Apoera, also Apura, is a town in western Suriname. The village has a population of 777 people as of 2020. It owns the community of Tropica. It is the final destination of the Southern East-West Link. 15 mi north-west on the other side of the Courantyne River lies the Guyanese village of Orealla. The village is home to the Lokono tribe, but has been westernized. Due to the influx of people of Guyana, the languages used are English, and Sranan Tongo. Dutch is rarely spoken and the native language has all but disappeared. According to the oral tradition, Apoera was founded around 1920 by the Gordon family.

==Geography==
Apoera is part of the Kabalebo resort in the Sipaliwini District of Suriname. This town is situated on the Surinamese (Eastern) Bank of the river Corantijn and has about 777 inhabitants, originally mainly Ameridians of the Lokono tribe. Apoera, apart from over the river, is also accessible via the road link Zanderij-Bitagron-Camp 52 (the southern east–west link). It is located about 24 km from the Guyanese village of Orealla. The town of Apoera is situated in the close vicinity of the Amerindian Village Washabo, the Tiriyó village of Sandlanding, and the Washabo Airstrip. Up to 1995, the villages of Apoera, Washabo and Section were governed by the same chieftain due to their close vicinity.

== Healthcare ==
Apoera is home to a Medische Zending healthcare centre.

==Economic development==
In the framework of the West-Suriname plan from 1976 to 1978 an 80 kilometer long railway was built from the south of Apoera to the Bakhuis mountain range, for bauxite mining. It was intended that Apoera would be developed into a port where bauxite ships could dock, but in the end the railroad was never used for this purpose. According to this West Suriname Plan, Apoera would be transformed into a prosperous harbor city transporting bauxite coming from the Bakhuis Mountains to the ships in the harbor. The plan never came to fruition and the 63 prefab houses for the workmen had been abandoned and often squatted. In 2003, twelve houses were sold to the inhabitants.
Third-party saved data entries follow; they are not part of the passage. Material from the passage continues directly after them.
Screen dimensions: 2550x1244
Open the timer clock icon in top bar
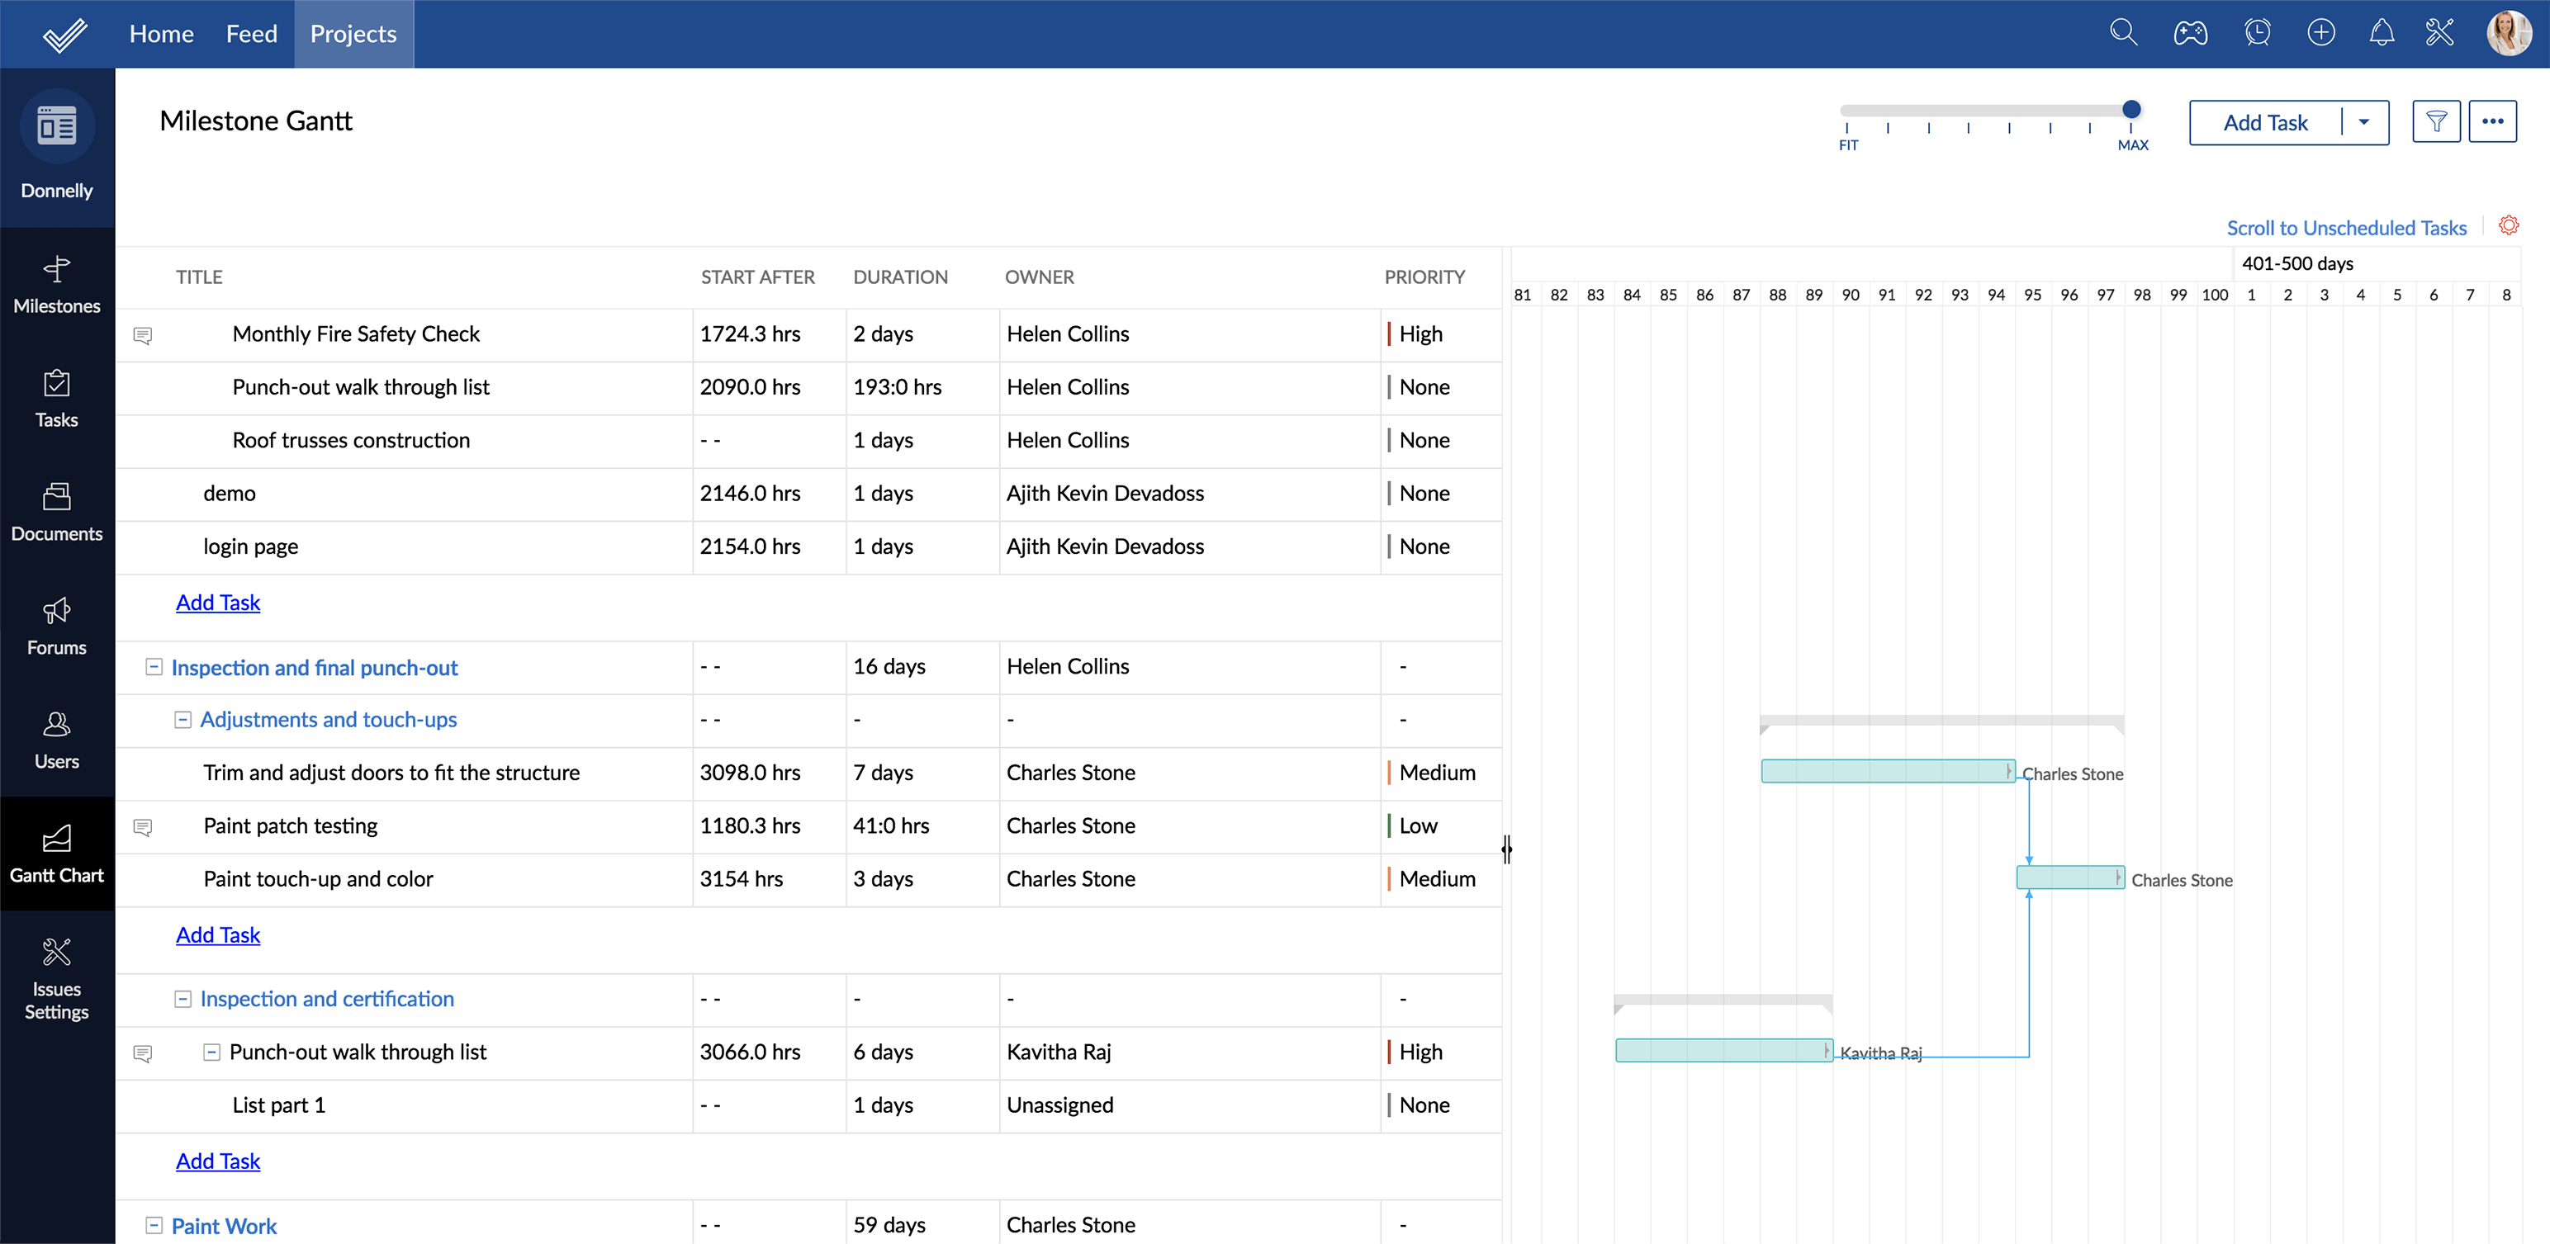coord(2258,33)
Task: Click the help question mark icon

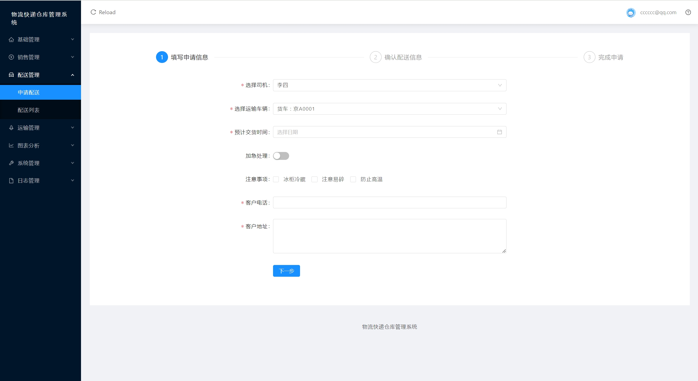Action: pyautogui.click(x=688, y=12)
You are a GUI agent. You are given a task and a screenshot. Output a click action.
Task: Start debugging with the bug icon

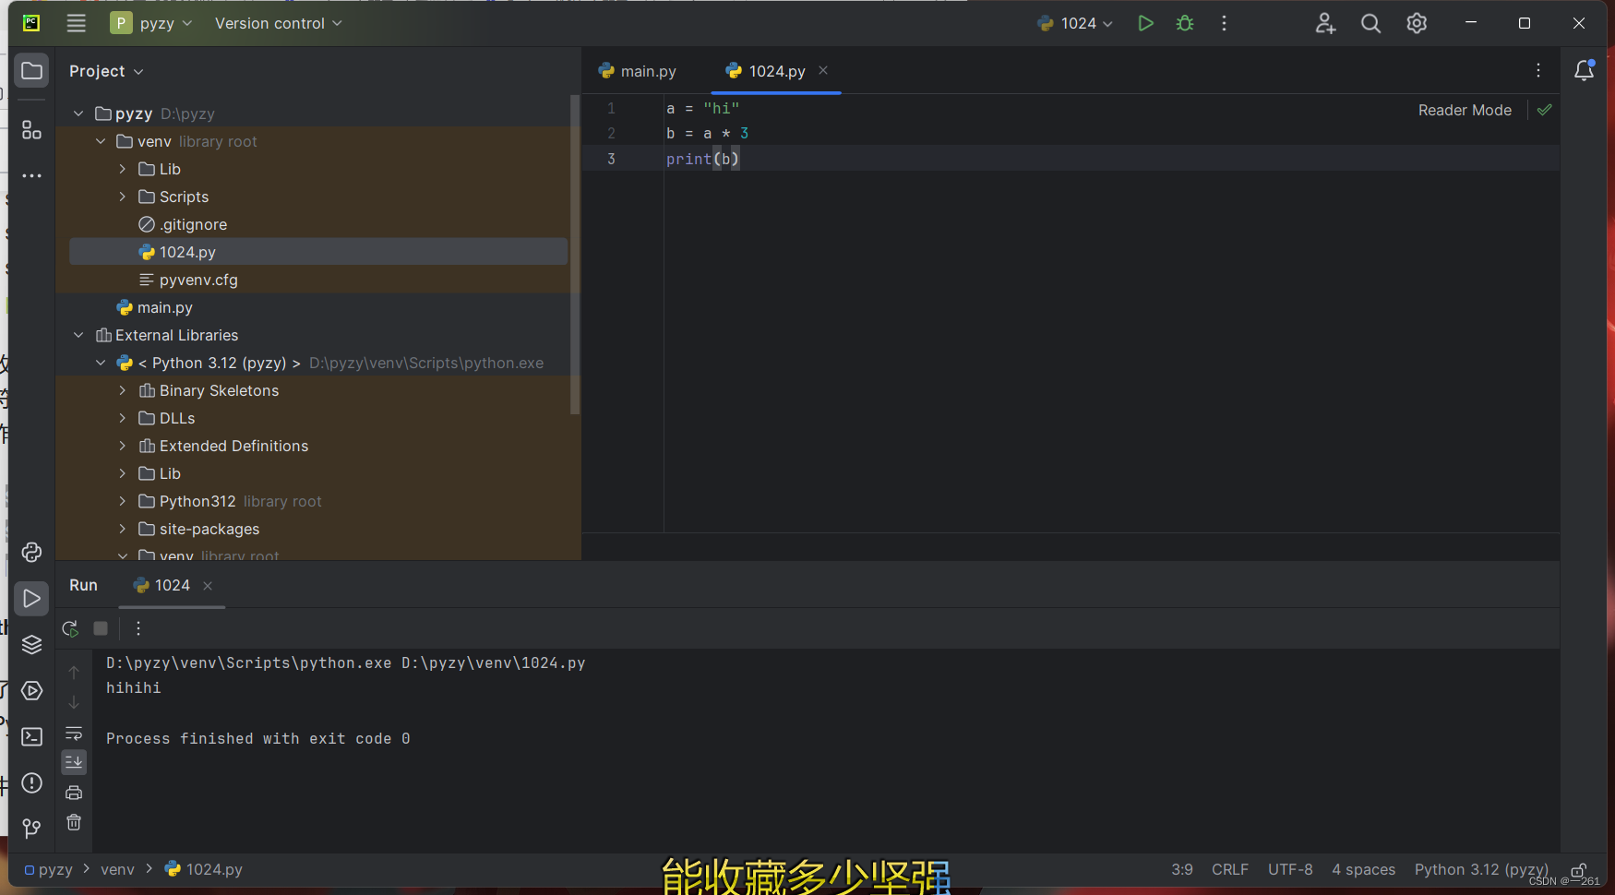(1185, 23)
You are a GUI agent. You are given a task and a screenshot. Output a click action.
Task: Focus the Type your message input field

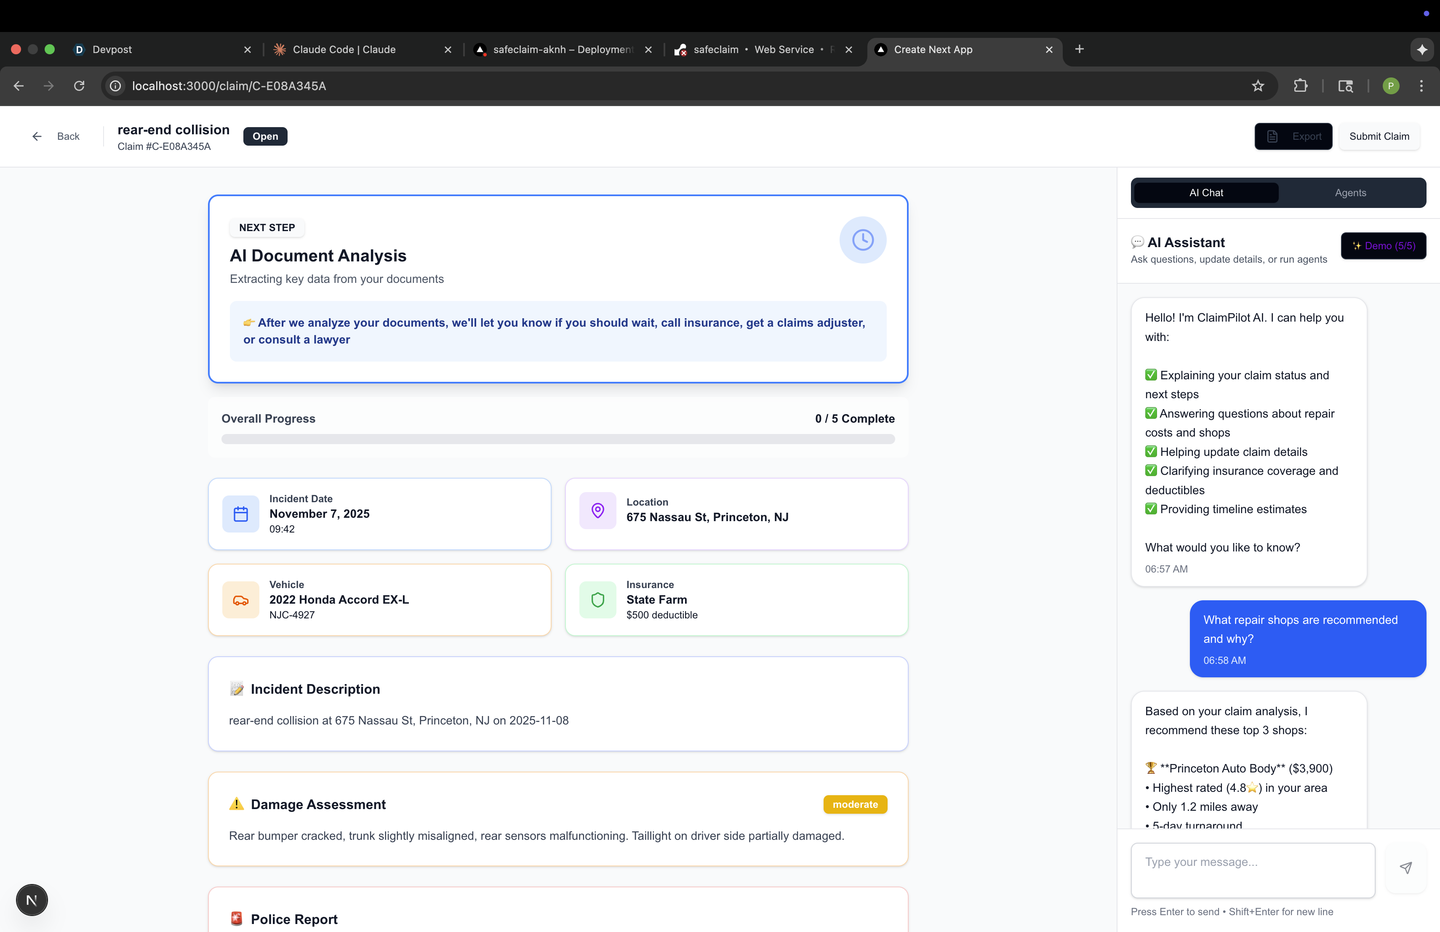point(1252,870)
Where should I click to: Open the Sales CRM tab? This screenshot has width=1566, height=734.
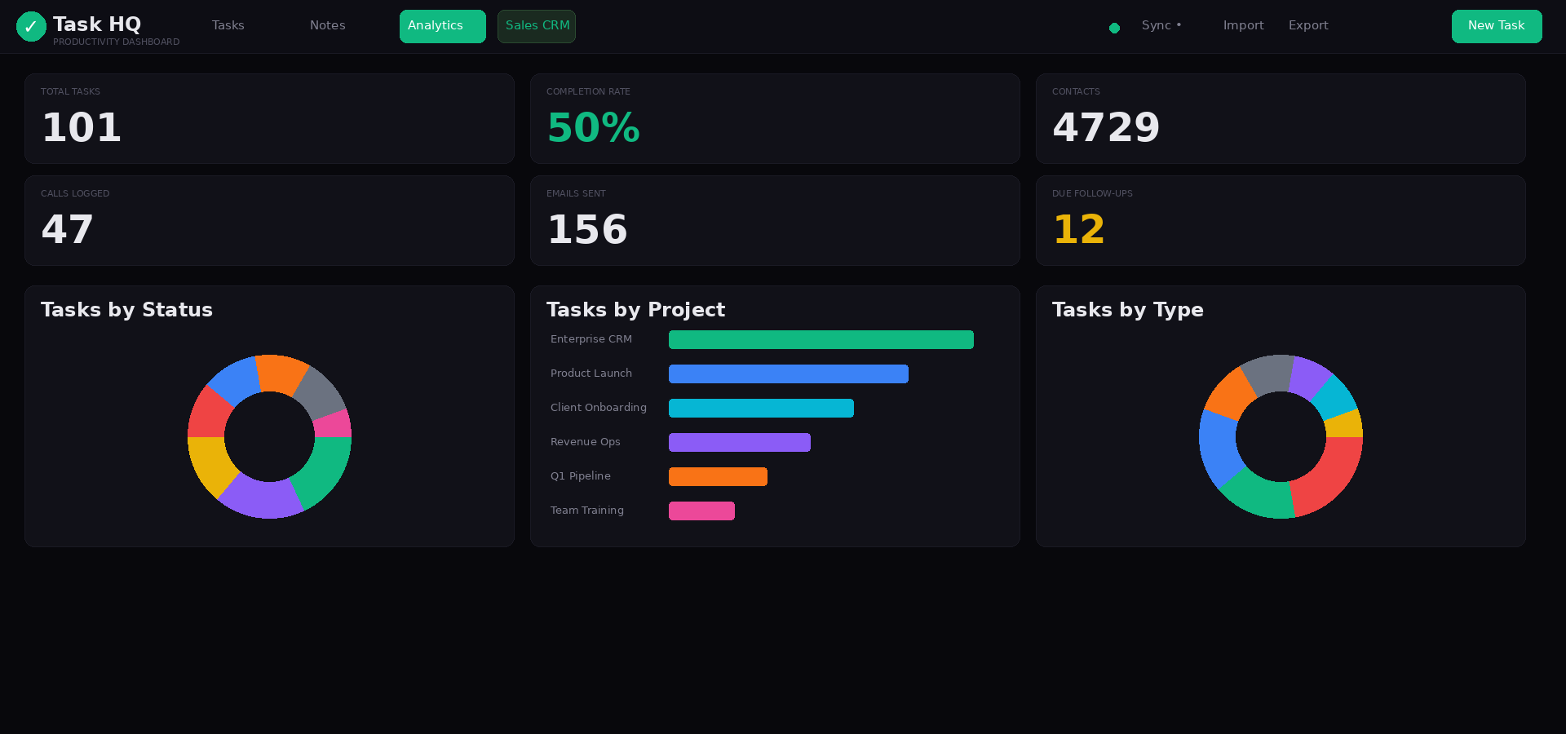click(536, 26)
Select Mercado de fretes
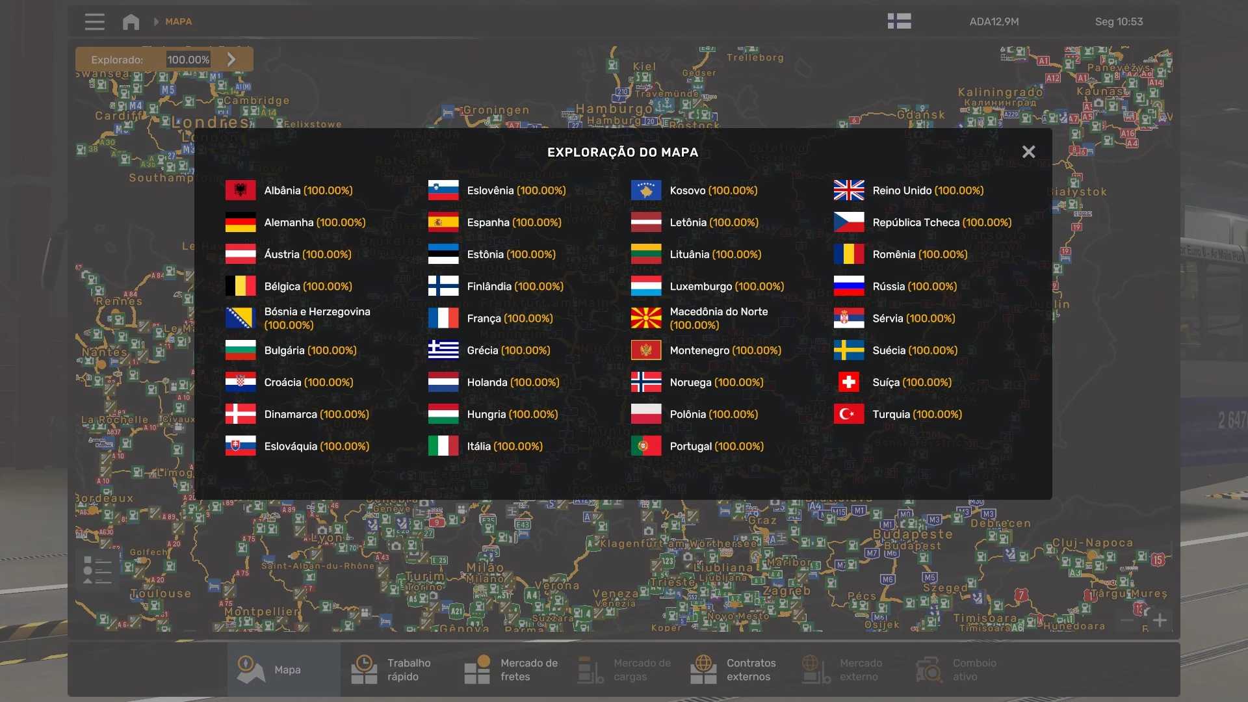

In the framework of the IIRSA project on the upgrading of the road between Ciudad Guayana, San Martín de Turumbán, Linden, Apoera and Paramaribo, a bridge spanning the Courantyne River is planned near Apoera. According to a study by Pitou van Dijk, the Linden-Paramaribo section has only secondary priority with IIRSA at the moment.

There was timber extraction taking place at Apoera including at the business complex of the sawmill of the Greenheart Group, but Greenheart closed the sawmill in 2015.

Apoera has some lodges where tourists can stay during trips through the rain forest.
The Surinamese writer Clark Accord wrote the novel "Between Apoera and Oreala" which was published in 2005.